Exclusivity deals often come with the implication that because a platform “offers” a resource, it is somehow the only or best way to access it. That’s a narrative crafted to drive adoption, not to support instruction. It’s corporate strategy masquerading as educational innovation. But schools operate in a real world of tight budgets, varied technology infrastructures, and diverse learner needs. Locking valuable pedagogical content behind a single provider forces districts to evaluate whether they must adopt a whole system—not because it best serves learning, but because they want access to one part of it. A partnership that sounds exciting in a press release can look very different in the classroom when the lever being pulled is not better learning but increased platform adoption.

It’s also important to acknowledge how these exclusive arrangements shape the market. When one company locks up specific pedagogical material, other platforms and tools are handicapped. They can’t offer the same resources because they’re prohibited from doing so. That stifles competition and innovation. Teachers and students lose out when alternatives can’t thrive, not because they are less effective, but because they are shut out by contractual terms. The result is a homogenization of choice where one company’s platform becomes the de facto standard, not because it is the best product for every educator, but because it is the only place to find certain content. Absolutely silly.

In contrast to this trend, MusicFirst has always consciously choose not to enter into exclusivity contracts with publishers. We know that music education as a whole is better off when teachers have the widest possible access to content and the freedom to pair it with the tools that best support their students. These platforms focus on interoperability, open access to pedagogical material, and flexibility, understanding that education is not a one-size-fits-all proposition. Students flourish when they have multiple pathways to engage with content, and teachers flourish when they are empowered to construct those pathways without corporate restrictions.

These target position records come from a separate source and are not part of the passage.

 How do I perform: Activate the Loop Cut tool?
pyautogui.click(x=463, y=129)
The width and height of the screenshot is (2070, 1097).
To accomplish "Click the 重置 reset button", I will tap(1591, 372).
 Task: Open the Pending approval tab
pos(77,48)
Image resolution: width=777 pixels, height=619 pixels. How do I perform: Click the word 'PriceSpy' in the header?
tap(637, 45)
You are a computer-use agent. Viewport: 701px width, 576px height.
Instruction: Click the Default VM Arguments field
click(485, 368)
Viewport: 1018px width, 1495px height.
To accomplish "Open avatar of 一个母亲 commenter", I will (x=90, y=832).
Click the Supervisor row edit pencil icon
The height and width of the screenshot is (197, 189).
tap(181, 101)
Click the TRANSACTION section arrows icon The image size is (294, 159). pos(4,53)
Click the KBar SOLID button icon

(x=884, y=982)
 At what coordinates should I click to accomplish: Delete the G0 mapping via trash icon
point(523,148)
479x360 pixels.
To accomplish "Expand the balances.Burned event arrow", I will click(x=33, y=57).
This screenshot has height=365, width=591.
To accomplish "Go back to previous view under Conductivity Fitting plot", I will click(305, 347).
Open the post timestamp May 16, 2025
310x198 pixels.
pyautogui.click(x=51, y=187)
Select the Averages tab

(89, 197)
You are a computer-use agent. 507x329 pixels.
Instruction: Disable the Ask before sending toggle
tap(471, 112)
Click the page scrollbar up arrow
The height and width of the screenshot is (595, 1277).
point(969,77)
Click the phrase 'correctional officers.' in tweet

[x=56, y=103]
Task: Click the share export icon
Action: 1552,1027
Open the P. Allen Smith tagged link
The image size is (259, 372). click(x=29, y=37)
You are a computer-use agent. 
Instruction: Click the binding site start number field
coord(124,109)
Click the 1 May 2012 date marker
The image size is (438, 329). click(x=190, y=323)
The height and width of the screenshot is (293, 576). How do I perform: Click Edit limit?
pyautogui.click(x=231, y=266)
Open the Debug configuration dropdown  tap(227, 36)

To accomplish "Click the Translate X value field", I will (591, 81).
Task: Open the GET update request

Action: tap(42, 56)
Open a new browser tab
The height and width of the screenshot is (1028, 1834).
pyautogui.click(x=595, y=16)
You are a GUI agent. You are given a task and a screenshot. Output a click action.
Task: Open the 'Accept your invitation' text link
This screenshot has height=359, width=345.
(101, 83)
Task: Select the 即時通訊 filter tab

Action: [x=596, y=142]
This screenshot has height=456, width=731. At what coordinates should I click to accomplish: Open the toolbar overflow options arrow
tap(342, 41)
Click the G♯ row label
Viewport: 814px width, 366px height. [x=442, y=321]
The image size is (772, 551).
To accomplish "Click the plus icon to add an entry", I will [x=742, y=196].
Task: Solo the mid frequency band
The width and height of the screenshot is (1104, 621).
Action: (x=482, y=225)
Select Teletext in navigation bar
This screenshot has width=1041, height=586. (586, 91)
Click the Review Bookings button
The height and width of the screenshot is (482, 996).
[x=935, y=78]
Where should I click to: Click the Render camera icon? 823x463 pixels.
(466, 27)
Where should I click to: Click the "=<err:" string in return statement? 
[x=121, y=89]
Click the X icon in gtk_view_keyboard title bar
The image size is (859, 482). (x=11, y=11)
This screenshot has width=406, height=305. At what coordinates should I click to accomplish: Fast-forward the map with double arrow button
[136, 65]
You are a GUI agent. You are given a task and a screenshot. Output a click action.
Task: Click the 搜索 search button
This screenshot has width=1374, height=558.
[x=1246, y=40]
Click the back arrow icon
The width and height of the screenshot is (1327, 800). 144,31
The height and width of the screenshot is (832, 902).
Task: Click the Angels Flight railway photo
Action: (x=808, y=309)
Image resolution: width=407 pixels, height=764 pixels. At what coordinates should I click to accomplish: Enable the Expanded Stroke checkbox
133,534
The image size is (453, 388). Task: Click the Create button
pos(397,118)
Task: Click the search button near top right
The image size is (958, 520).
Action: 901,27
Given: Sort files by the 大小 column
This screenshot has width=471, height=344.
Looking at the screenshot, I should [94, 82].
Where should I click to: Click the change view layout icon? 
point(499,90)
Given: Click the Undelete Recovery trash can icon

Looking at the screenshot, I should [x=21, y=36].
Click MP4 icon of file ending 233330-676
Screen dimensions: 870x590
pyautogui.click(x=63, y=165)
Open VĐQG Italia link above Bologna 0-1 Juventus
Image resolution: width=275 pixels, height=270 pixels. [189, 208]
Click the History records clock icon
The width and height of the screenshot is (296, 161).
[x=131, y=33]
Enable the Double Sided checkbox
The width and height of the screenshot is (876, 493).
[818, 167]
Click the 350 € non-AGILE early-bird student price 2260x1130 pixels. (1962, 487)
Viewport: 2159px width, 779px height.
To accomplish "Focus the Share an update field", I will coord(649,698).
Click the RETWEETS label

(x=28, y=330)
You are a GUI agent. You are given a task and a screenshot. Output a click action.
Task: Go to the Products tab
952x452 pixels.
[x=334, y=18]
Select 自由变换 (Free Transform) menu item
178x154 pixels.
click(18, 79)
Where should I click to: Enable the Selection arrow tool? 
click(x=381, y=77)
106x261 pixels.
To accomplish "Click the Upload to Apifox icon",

Ultimately, music education is about enabling expressive, creative, and deep learning. That mission is best supported by a marketplace of ideas and tools, not one where access to key resources is contingent on one specific platform. Again, the only one who wins in this situation is the companies that make this type of decision - not the teachers and students who rely on their content. I guess we should change the old adage from: “If you can’t beat ‘em, join ‘em” to “If you can’t beat ‘em, sign exclusivity deals.” It is disappointing to me when competitors forget about this important point, and instead resort to anti-competitive tactics. The focus of any company working in music education today should always be on expanding access, supporting teacher autonomy, and creating environments where students can fulfill the full potential of their musical abilities, not on locking up resources to serve a corporate bottom line.